Exercise materials:
* * * * * * * * *
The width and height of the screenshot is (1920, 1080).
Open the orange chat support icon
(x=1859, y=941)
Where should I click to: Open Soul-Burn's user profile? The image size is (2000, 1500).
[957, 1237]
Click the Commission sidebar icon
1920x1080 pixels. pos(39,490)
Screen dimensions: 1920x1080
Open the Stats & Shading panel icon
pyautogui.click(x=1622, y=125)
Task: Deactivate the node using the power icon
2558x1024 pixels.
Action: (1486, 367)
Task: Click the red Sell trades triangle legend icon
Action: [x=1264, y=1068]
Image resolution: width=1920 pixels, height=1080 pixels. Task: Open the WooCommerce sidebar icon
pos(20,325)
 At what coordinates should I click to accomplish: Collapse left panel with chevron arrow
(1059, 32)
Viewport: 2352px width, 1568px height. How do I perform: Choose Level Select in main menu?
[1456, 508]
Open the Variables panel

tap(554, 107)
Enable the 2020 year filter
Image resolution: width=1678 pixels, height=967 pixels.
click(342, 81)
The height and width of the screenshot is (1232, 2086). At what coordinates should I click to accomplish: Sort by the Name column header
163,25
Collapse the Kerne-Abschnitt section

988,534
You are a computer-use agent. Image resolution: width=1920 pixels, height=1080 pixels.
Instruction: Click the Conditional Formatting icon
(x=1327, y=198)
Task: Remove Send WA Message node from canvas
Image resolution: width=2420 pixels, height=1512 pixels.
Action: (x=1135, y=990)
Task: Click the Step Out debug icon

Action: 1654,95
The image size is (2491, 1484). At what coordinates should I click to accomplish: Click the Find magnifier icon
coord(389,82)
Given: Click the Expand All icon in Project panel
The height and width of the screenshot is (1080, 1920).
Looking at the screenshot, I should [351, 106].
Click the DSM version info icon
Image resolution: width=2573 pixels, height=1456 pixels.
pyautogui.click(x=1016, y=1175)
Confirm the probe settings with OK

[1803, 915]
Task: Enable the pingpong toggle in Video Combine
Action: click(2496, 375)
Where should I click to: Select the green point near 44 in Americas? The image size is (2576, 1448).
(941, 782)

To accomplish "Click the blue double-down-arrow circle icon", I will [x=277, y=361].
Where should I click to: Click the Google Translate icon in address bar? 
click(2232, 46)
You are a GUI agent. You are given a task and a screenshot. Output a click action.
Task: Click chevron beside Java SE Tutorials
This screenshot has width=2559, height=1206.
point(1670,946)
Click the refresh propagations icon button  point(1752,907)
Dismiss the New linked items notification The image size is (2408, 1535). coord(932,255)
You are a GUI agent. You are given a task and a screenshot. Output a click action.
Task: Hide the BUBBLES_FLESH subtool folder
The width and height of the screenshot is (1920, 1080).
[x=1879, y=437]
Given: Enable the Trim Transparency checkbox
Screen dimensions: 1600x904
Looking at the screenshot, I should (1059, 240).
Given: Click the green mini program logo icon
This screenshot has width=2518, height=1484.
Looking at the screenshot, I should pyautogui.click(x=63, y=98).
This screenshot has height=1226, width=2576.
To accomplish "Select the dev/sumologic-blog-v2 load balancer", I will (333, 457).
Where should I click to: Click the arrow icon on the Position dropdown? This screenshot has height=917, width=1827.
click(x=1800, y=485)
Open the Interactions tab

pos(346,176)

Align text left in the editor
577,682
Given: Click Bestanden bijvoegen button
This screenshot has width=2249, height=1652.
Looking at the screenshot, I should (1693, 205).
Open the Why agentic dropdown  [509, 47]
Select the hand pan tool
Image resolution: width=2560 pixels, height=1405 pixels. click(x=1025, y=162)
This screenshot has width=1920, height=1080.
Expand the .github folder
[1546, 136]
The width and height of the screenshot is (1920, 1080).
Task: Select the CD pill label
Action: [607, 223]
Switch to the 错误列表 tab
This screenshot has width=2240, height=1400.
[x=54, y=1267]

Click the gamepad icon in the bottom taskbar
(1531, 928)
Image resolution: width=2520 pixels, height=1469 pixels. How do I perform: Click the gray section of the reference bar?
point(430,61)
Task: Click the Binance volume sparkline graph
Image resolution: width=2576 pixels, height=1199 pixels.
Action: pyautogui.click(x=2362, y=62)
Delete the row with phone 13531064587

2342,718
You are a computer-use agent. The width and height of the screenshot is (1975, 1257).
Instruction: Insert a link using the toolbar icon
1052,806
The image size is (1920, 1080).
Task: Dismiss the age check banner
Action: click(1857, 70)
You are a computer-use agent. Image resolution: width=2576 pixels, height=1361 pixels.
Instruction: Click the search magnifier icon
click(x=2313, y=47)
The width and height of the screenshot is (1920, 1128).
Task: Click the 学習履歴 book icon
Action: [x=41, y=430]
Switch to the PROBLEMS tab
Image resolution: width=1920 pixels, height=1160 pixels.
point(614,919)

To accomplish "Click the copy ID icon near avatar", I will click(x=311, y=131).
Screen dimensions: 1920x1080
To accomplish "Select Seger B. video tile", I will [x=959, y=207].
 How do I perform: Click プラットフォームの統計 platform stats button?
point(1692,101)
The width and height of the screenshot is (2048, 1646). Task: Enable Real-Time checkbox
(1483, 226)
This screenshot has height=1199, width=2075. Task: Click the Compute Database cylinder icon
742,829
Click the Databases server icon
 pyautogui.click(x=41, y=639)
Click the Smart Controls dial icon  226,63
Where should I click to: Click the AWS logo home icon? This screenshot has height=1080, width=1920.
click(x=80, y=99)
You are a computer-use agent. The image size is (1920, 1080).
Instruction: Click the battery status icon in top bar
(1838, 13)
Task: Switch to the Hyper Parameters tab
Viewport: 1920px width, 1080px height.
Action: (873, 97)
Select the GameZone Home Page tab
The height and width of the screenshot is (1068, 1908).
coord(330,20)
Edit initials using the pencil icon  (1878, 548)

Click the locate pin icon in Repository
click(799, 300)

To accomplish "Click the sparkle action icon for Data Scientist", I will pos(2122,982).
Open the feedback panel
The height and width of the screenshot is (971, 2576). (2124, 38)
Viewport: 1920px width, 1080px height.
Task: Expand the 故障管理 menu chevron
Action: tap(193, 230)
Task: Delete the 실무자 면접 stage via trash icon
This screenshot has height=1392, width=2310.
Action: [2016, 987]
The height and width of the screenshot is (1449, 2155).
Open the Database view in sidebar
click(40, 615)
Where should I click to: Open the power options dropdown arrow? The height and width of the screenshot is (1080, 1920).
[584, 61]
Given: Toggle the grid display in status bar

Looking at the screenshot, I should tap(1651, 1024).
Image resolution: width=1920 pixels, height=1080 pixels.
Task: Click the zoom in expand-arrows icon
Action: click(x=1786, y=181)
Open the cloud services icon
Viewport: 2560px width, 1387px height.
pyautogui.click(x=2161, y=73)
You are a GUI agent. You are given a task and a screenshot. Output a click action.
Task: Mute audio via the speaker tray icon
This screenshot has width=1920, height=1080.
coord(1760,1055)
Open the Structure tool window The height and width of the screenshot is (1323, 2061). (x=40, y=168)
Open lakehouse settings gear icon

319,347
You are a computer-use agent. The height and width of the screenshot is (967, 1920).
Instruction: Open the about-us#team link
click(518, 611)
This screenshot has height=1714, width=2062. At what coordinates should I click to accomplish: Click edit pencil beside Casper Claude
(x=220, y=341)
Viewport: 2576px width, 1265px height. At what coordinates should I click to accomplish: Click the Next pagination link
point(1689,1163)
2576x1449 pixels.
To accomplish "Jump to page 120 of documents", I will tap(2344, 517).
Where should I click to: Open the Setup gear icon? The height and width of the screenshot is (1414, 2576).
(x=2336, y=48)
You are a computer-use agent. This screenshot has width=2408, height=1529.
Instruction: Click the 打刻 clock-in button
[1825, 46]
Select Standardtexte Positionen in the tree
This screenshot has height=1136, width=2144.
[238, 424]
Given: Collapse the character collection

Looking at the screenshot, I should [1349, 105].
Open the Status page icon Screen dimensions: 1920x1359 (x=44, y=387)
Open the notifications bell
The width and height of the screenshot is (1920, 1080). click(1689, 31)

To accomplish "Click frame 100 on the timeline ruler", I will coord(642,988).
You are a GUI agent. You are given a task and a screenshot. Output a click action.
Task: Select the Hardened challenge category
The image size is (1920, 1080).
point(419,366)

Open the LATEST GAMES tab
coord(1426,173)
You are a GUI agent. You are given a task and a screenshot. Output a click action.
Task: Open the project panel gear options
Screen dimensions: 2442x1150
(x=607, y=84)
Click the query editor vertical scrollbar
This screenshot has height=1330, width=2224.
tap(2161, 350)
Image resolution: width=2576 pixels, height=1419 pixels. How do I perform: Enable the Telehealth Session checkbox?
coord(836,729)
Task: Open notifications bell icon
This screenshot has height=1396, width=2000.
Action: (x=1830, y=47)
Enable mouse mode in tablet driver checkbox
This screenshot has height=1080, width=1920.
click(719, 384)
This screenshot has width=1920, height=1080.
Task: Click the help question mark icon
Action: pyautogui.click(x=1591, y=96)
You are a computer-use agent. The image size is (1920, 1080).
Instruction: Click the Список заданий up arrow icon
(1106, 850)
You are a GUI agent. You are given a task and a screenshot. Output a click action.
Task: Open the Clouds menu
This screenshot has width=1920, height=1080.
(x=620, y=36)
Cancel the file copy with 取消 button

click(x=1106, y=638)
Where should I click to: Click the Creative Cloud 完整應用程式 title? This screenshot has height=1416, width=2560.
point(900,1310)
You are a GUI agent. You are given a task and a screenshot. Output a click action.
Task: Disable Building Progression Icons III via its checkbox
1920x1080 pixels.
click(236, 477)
* * * * * * * * *
Brief:
Write down, word for word, the lines above from the one containing "Given: Click the green mini program logo icon" through the one containing "This screenshot has height=1226, width=2576.", both ends included.

Answer section:
Given: Click the green mini program logo icon
This screenshot has width=2518, height=1484.
Looking at the screenshot, I should pyautogui.click(x=63, y=98).
This screenshot has height=1226, width=2576.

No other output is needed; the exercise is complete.